== WORK REQUIRED ==
Beginning with the line below that contains "Viewport: 931px width, 599px" and ending with the line that contains "Given: Select Buckets icon in the sidebar", copy every line exactly. Copy nothing else.

== INPUT MATERIAL ==
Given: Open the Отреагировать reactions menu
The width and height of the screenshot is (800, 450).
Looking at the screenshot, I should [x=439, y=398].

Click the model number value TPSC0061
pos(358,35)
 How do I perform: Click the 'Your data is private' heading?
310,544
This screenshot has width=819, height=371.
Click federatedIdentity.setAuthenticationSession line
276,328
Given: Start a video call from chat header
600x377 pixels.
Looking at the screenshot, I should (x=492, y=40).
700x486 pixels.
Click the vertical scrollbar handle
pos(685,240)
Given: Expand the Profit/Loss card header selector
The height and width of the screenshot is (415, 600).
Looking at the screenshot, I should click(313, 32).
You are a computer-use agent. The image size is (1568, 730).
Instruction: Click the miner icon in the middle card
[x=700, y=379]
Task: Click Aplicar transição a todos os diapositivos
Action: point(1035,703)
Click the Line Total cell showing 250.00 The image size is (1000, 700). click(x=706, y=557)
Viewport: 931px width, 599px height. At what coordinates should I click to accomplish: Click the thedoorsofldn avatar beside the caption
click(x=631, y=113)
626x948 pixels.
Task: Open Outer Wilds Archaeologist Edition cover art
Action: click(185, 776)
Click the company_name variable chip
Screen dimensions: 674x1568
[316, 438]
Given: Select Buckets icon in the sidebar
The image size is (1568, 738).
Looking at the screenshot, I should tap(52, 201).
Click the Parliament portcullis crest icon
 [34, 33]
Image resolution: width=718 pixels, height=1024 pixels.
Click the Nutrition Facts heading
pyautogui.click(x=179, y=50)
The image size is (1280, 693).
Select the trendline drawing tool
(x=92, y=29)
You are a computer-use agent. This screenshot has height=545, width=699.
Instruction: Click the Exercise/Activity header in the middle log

== ANSWER BOX ==
Viewport: 931px width, 599px height. At what coordinates should I click to accomplish: Click the thedoorsofldn avatar beside the caption
click(x=631, y=113)
626x948 pixels.
Task: Open Outer Wilds Archaeologist Edition cover art
Action: click(185, 776)
Click the company_name variable chip
Screen dimensions: 674x1568
[316, 438]
Given: Select Buckets icon in the sidebar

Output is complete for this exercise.